According to a recent report from Well Being Trust and the Robert Graham Center for Policy Studies in Family Medicine and Primary Care, the combination of unprecedented economic failure and unemployment, mandated social isolation and uncertainty caused by the coronavirus are exacerbating deaths due to alcohol or drug misuse or due to suicide – deaths of despair.

The report stated that if the U.S. doesn’t invest in solutions to help heal those suffering, the impact of those stressors could result in thousands of additional deaths of despair over the next decade. With a quick economic recovery, where people are back on the job soon, that could be estimated  27,644 deaths over a four-year period. But with a slow recovery, the report estimated as many as 154,037 people could die over the course of 10 years.

The study looked at data from 2018 and what kind of impact unemployment rates had on suicides. It found that a 1%increase in the unemployment rate leads to a 1 to 1.6%increase in suicides.

Researchers think the cost of social distancing and stay-at-home orders will have a bigger impact on rural areas.

“It’s important to note that the underlying causes that drive ‘deaths of despair’ for all in America are multifaceted.

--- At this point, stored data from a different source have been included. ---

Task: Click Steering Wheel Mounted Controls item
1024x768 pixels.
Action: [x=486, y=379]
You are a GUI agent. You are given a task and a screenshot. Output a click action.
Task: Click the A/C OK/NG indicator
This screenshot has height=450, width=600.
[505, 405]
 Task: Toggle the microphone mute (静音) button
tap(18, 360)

They include social and individual-level factors such as isolation and loneliness; systemic issues such as a fractured health care system and lack of culturally and linguistically competent care; and finally community conditions such as systemic racism and structural inequalities in education, income, transportation and housing,” the report said. 

“These are further undergirded by a consistent lack of economic opportunity, stigma, and a combination of opportunity-limiting cultural and environmental factors in communities. Sadly, these factors impact some communities more than other in significant and consequential way, especially in racial and ethnic minority populations, people who are lower-income, or people who live in rural areas.”

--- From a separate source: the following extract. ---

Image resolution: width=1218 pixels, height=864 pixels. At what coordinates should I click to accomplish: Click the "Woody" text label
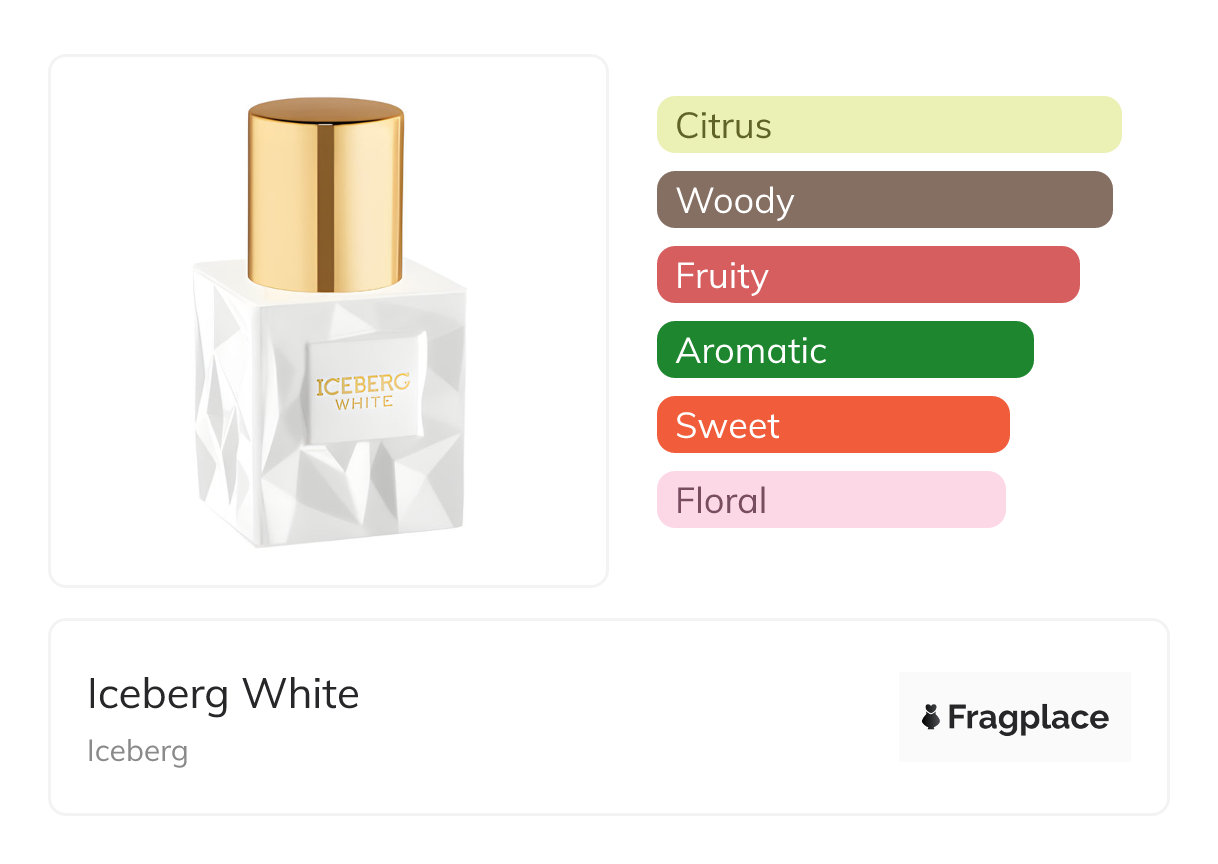(x=735, y=201)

The report showed that in places like New Mexico, with an already high rate of deaths of despair of 99 per every 100,000, the highest in the country, a moderate economic recovery in the U.S. could mean an additional 41.2 deaths per every 100,000 people. In fact, most of the counties in the Western half of the U.S. could see increased death rates of between 9.22 and 37.27 cases per every 100,000 people.

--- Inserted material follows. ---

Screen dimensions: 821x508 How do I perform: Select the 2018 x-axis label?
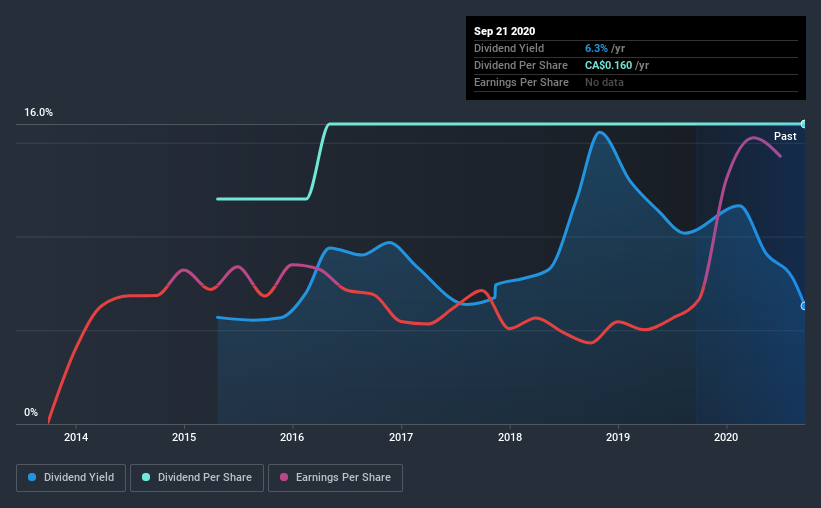coord(510,437)
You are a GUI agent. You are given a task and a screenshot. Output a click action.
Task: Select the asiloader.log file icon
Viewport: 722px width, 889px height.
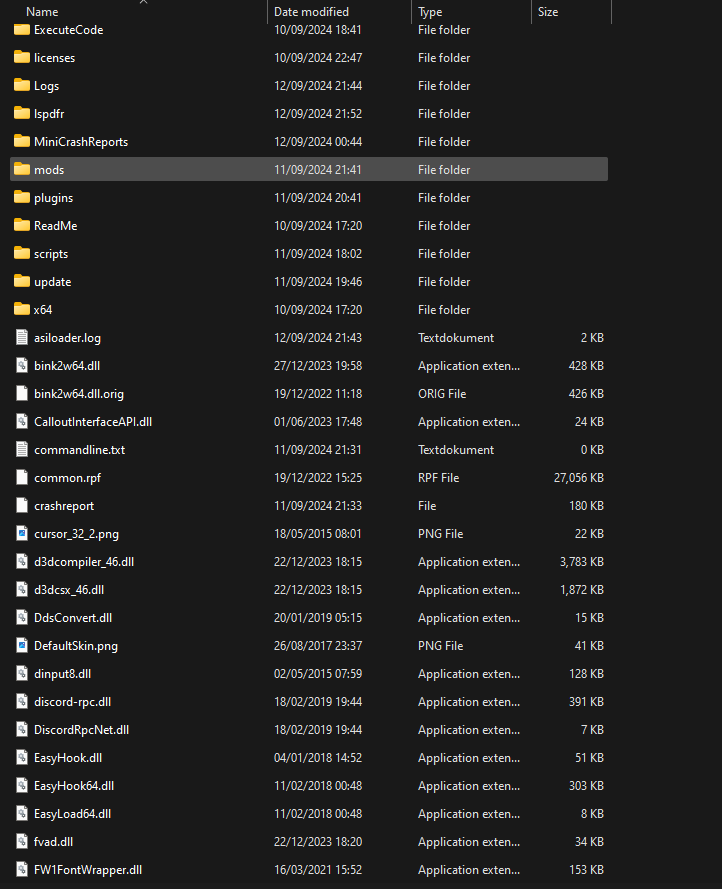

Other states, like West Virginia (with 98 deaths per 100,000) and Alaska (with 84.8), could see their deaths of despair increase by more than 30 people per 100,000.

Researchers said the best way to address the issue is with a three-pronged approach – figure out how to address the effects of unemployment, make access to care easier and integrate care the best way possible.

“These are uncertain times, unprecedented. Unfortunately, for too many, this uncertainty may lead to fear, and fear may give way to dread,” said Jack Westfall, MD, MPH, director of the Robert Graham Center. “We try to provide as much certainty as possible to shed some light on our path. We must also make our relationships certain, regardless of the uncertain facts and figures of the day.”

And those in Congress seem to know the stakes. Recently, Rep. John Katko (R-NY) and more than 70 other Congressmen asked Congressional leaders and the Trump administration for additional funding for mental health treatment, especially in rural areas. The letter asked for more than $38 billion in emergency funds to be directed to mental and behavioral health providers in the next Covid-19 relief package.

“In Central New York, many local mental health disorder and addiction treatment providers are being forced to make tough financial decisions as they work to meet an increased need for their services,” said Rep. Katko. “Now more than ever, it is imperative mental health and addiction treatment providers have the resources they need to treat individuals in our community who are struggling with the emotional toll of this crisis.”